Assignment: Beginning with the first line of the data below, set down each line exactly through the line that contains "Given: Click the newspaper icon beside News".

(Items from a dataset)
-*-*-

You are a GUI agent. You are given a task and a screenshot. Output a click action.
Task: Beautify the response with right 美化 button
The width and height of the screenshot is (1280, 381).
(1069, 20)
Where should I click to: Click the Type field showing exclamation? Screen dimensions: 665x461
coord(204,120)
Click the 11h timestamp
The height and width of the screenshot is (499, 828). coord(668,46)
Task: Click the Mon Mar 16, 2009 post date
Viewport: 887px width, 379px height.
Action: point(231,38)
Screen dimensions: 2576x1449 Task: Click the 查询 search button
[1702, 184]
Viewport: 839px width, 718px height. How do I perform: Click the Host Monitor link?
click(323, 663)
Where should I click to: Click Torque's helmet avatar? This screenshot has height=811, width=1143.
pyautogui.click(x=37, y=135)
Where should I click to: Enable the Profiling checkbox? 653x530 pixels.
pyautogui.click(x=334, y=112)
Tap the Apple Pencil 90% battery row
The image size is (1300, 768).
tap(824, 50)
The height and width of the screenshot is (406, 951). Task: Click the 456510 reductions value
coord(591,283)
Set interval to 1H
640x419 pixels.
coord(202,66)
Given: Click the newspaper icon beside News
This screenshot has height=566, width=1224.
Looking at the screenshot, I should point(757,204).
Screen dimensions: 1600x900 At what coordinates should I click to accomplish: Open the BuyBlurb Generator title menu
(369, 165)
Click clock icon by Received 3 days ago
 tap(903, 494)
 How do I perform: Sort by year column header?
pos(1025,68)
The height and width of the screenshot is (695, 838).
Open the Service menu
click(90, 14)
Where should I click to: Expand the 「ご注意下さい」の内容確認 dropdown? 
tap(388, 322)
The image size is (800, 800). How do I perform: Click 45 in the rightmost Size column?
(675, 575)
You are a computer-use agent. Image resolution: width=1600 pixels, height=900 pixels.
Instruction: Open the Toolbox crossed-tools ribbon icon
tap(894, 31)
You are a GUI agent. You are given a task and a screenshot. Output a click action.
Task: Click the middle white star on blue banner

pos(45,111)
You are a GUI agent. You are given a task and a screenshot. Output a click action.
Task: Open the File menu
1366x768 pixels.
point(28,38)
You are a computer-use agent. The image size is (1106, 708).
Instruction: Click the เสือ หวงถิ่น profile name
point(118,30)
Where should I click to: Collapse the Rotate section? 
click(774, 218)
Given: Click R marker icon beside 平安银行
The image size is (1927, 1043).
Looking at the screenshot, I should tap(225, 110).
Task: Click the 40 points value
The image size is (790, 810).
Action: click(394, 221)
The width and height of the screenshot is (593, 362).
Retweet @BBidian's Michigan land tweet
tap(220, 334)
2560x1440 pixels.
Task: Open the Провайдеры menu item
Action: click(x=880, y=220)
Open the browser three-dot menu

-*-*-

Solution to this problem:
You are a GUI agent. You are given a task and a screenshot. Output a click action.
Task: Beautify the response with right 美化 button
The width and height of the screenshot is (1280, 381).
(1069, 20)
Where should I click to: Click the Type field showing exclamation? Screen dimensions: 665x461
coord(204,120)
Click the 11h timestamp
The height and width of the screenshot is (499, 828). coord(668,46)
Task: Click the Mon Mar 16, 2009 post date
Viewport: 887px width, 379px height.
Action: point(231,38)
Screen dimensions: 2576x1449 Task: Click the 查询 search button
[1702, 184]
Viewport: 839px width, 718px height. How do I perform: Click the Host Monitor link?
click(323, 663)
Where should I click to: Click Torque's helmet avatar? This screenshot has height=811, width=1143.
pyautogui.click(x=37, y=135)
Where should I click to: Enable the Profiling checkbox? 653x530 pixels.
pyautogui.click(x=334, y=112)
Tap the Apple Pencil 90% battery row
The image size is (1300, 768).
tap(824, 50)
The height and width of the screenshot is (406, 951). Task: Click the 456510 reductions value
coord(591,283)
Set interval to 1H
640x419 pixels.
coord(202,66)
Given: Click the newspaper icon beside News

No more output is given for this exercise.